AIM OF THE EXERCISE:
Each line from the line containing "Click the refresh icon at top right" through the last line of the entries is to be reproduced exactly as it stands.

(Records from a data collection)

________________________

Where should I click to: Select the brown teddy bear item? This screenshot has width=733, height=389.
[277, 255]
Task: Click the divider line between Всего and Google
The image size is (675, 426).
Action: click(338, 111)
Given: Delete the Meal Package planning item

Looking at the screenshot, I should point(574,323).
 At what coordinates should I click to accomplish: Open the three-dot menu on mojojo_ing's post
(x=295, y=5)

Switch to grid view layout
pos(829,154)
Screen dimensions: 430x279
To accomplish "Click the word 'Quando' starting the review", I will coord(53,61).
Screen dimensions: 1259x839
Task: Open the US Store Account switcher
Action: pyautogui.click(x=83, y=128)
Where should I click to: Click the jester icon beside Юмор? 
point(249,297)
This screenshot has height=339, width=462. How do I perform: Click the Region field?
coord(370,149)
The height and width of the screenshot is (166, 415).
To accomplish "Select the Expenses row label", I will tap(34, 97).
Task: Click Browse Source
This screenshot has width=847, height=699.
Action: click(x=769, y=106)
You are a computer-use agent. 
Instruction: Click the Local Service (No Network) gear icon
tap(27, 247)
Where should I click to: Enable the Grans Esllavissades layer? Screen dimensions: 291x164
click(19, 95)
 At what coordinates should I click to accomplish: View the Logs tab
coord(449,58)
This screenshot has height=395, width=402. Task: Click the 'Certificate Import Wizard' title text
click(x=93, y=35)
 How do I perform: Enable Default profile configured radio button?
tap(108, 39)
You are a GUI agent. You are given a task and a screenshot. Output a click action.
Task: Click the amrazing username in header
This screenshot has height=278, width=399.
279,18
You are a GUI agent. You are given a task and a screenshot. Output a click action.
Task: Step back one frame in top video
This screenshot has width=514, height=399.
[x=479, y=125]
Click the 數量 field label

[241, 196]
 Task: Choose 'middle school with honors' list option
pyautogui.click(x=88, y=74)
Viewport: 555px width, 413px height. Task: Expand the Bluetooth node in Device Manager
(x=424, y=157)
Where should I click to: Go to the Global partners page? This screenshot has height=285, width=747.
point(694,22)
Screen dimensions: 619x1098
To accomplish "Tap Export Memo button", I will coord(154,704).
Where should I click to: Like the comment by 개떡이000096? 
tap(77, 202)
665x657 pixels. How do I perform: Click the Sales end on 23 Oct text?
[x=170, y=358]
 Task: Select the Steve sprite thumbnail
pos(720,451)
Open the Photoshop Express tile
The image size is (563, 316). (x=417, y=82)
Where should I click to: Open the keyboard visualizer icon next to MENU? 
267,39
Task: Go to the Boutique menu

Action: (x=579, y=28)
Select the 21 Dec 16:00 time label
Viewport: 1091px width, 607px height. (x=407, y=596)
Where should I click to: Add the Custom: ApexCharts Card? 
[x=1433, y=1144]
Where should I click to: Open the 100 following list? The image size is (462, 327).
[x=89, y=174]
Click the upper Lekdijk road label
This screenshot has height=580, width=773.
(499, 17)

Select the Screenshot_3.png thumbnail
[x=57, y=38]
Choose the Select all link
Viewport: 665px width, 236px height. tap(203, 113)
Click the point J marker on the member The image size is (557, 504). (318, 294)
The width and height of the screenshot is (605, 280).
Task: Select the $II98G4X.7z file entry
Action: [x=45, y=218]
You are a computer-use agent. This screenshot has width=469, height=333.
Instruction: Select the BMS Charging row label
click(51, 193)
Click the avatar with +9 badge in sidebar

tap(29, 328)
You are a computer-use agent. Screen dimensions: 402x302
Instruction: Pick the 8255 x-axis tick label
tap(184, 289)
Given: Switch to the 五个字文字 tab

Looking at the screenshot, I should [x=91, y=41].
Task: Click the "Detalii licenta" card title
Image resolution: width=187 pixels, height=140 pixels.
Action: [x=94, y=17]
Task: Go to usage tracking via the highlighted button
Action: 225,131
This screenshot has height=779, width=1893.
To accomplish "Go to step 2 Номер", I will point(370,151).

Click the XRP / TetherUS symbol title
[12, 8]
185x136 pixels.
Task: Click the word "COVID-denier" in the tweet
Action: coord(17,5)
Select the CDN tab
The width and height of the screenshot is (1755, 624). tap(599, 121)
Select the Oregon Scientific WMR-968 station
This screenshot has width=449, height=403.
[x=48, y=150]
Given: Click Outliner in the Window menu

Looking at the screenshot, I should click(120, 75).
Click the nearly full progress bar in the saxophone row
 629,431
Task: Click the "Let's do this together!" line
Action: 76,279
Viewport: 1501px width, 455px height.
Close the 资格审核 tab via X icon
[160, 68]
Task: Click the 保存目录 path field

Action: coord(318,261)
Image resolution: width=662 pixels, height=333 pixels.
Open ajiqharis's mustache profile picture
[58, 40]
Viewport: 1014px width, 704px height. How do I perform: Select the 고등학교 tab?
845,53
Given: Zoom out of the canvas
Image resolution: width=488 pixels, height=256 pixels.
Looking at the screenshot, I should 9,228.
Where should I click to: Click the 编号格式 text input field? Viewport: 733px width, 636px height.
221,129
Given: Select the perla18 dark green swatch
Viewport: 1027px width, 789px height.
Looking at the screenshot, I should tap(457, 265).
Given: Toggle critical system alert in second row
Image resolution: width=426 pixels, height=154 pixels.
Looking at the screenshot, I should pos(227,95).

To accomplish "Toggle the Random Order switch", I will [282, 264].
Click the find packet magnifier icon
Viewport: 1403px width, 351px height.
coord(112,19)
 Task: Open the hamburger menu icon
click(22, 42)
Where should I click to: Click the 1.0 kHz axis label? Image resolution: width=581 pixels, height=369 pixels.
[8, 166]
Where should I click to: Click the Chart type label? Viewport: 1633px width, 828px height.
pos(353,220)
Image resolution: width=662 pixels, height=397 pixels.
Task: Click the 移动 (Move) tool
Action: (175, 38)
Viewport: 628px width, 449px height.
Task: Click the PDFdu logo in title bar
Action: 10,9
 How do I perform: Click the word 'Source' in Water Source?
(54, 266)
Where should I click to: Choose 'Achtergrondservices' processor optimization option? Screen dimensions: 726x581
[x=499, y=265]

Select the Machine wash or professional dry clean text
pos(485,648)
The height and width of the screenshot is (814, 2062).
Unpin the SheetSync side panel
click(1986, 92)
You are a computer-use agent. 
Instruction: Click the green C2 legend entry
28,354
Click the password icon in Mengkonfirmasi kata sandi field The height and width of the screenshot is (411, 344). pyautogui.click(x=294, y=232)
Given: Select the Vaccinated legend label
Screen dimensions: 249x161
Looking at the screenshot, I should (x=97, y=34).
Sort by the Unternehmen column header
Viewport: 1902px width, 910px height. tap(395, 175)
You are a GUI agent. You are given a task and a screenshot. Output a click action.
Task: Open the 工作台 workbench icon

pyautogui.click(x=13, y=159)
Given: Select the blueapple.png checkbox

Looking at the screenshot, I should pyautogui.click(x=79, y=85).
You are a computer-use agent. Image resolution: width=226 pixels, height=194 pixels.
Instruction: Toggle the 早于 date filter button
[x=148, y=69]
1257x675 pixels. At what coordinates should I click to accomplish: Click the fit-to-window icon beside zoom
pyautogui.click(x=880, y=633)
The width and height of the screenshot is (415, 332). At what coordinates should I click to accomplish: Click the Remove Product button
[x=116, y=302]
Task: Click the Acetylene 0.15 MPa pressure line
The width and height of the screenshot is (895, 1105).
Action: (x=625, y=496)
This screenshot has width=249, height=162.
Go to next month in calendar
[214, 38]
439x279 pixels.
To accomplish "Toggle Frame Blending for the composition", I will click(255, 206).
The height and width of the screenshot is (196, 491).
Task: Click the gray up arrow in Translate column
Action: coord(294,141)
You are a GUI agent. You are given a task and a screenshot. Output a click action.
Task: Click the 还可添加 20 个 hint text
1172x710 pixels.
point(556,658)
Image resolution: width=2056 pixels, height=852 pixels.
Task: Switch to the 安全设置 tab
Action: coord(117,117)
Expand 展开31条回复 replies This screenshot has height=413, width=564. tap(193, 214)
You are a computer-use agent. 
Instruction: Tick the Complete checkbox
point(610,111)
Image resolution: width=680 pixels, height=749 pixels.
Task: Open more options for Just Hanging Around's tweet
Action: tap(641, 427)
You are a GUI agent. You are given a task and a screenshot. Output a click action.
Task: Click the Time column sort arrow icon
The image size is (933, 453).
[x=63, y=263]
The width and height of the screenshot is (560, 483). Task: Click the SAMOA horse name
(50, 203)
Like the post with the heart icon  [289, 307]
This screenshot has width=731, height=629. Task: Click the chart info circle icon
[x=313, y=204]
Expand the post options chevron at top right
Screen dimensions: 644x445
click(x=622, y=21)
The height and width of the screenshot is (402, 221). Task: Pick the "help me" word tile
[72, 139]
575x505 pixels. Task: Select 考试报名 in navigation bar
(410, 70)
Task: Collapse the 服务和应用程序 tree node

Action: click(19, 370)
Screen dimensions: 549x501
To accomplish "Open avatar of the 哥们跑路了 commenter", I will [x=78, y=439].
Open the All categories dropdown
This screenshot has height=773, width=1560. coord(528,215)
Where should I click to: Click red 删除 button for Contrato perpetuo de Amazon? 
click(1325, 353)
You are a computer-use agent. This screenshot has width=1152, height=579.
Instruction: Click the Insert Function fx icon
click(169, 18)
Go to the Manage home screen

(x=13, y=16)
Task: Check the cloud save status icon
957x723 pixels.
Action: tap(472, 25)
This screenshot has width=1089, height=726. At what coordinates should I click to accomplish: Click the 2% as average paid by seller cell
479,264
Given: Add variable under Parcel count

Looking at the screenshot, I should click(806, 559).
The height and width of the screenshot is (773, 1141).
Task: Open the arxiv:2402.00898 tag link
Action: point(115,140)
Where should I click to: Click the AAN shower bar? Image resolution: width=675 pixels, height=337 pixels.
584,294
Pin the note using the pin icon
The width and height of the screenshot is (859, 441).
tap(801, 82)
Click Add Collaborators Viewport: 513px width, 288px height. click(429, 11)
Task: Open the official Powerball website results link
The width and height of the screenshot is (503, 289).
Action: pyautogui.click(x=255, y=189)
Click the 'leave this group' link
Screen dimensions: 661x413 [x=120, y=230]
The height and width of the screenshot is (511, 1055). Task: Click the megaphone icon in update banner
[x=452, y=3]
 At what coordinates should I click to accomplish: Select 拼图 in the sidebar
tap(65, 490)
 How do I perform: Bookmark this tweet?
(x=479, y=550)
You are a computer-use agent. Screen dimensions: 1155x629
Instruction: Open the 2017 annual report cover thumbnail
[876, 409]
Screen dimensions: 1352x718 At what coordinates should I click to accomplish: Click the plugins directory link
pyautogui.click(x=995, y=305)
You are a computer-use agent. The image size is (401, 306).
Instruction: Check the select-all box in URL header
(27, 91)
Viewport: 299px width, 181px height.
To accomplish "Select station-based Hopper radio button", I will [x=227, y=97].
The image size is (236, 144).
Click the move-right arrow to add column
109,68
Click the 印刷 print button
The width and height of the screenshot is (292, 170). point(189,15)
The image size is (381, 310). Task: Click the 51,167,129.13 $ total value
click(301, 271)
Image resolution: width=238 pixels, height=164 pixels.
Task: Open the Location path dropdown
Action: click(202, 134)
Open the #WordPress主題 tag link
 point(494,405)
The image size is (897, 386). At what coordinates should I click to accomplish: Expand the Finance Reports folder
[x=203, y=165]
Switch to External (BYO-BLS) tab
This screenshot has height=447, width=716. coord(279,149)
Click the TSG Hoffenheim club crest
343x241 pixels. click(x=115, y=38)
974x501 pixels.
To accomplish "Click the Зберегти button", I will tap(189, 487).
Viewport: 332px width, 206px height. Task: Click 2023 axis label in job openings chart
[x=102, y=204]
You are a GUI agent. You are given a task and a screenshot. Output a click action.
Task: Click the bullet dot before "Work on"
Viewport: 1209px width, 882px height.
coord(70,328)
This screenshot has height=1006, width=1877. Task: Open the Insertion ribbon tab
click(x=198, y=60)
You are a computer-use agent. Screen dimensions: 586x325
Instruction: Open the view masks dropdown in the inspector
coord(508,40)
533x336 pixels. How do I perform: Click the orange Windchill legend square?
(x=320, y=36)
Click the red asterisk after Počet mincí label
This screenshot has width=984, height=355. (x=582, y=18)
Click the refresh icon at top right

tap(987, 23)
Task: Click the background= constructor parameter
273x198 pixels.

________________________

EXERCISE ANSWER:
Click the refresh icon at top right

tap(987, 23)
Task: Click the background= constructor parameter
273x198 pixels.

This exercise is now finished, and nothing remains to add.